» Problem set
[A] In the Maxima brake thread, what total does Matt93SE estimate for new pads, rotors, and labor?
[B] Continue the Maxima brake thread from the point where it stops.

» Reading passage

* start *

# maxima 2004 brake problems



## robertkert (Mar 23, 2005)

have a 2004 nissan maxima 
at 26000 km they said my brakes are warped -the warranty only covers it u ntil 20,000km 
after they resurfaced it the next day i was still experiencing shuddering at high speeds 
again i called and was told theat it is due to overheating and they suggested it was my fault 
now i am at 46,000 km 
and i am told i have to replace the pads rotors and brakes at a cost of 1000$ 
there is 30% left 

i think this is abnormal -i owned a maxima previously and i never had this happen 

please ad vise 
thanks 
robert


----------



## Matt93SE (Sep 17, 2003)

Go somewhere else for the brake work if you can't do it yourself. $1000 is INSANE for those things. The factory rotors are $110 each retail and pads are about $50 a set. so that's $320 for pads and rotors. laboe isn't but about an hour to replace all 4 corners, so there's $100. That's $420 total.



The factory brake pads have been known to be a little soft. they do great for grandma that likes dustless, noiseless brakes, but anyone that uses them more than that seems to have problems with it. before throwing your rotors away, pick up some good aftermarket brake pads- Performance Friction makes some- and install them. don't even bother turning the rotors- just put the new pads in and go for a drive, following Perf Friction's recommended bedding-in procedure.

then come back and let us know what you think.


----------



## robertkert (Mar 23, 2005)

*ref maxima brakes*



Matt93SE said:


> Go somewhere else for the brake work if you can't do it yourself. $1000 is INSANE for those things. The factory rotors are $110 each retail and pads are about $50 a set. so that's $320 for pads and rotors. laboe isn't but about an hour to replace all 4 corners, so there's $100. That's $420 total.
> 
> 
> 
> ...


thanks for the quick reply i am in montreal canada are these pads available here ? 
would you advise how i can locate them ?
should i try the second suggestion even if the dealer told me my discs are warped ?which is what he says was casued by overheating and it was my fault


----------



## Matt93SE (Sep 17, 2003)

many times, what feels like warped rotors is actually uneven deposits from the pads. 

the pads leave small amounts of material on the rotors, which is different in friction than bare metal.. so when it hits these spots, the brakes grab harder.. when it hits bare metal, they don't grab quite so hard.. so you get a pulsing feel in the brakes and people think they're warped.

do some searching online for the brake pads, and try calling your local auto parts and performance parts stores. usually they can get them for you at a decent price.
If not, give my buddy Edwin a call at http://raceshopper.com/ and he'll get you fixed up.


----------



## robertkert (Mar 23, 2005)

*ref maxima*



Matt93SE said:


> many times, what feels like warped rotors is actually uneven deposits from the pads.

* end *

» Given data
* start *

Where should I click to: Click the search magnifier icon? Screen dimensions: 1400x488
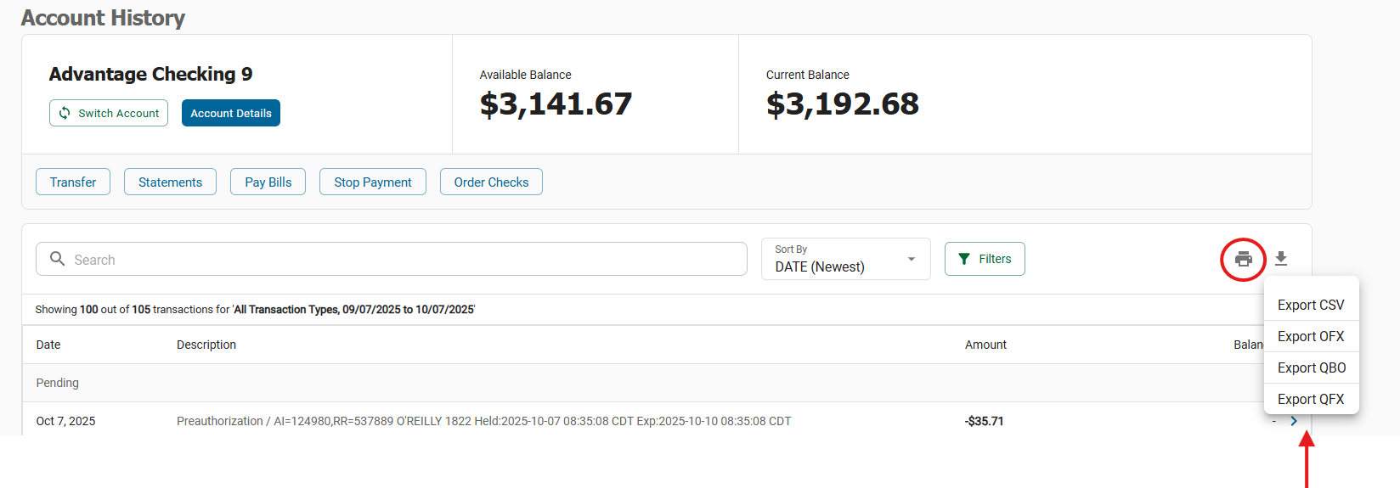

* end *

» Response list
[A] $420

[B]
> 
> the pads leave small amounts of material on the rotors, which is different in friction than bare metal.. so when it hits these spots, the brakes grab harder.. when it hits bare metal, they don't grab quite so hard.. so you get a pulsing feel in the brakes and people think they're warped.
> 
> ...


ok i called a local dealer -
he sells the pads you recommended but 
he recomended i switch my discs for perforated discs and use wagner thermo qiet pads 
he is going to get back to me with a price for this 
as for your comment on the warping -it was the dealer that reported back to me that all 4 discs are warped 
and i do get a pulsing feel at high speed braking


----------



## Matt93SE (Sep 17, 2003)

*STAY AWAY from drilled rotors!!!!!*

for what you're doing, drilled rotors would do more harm than good.
The Wagner pads are okay, but I would recommend going with something slightly more aggressive. the Wagner pads are much easier on the rotors, but they also don't have the heat capacity the PF pads do.


----------



## robertkert (Mar 23, 2005)

*hi*



Matt93SE said:


> *STAY AWAY from drilled rotors!!!!!*
> 
> for what you're doing, drilled rotors would do more harm than good.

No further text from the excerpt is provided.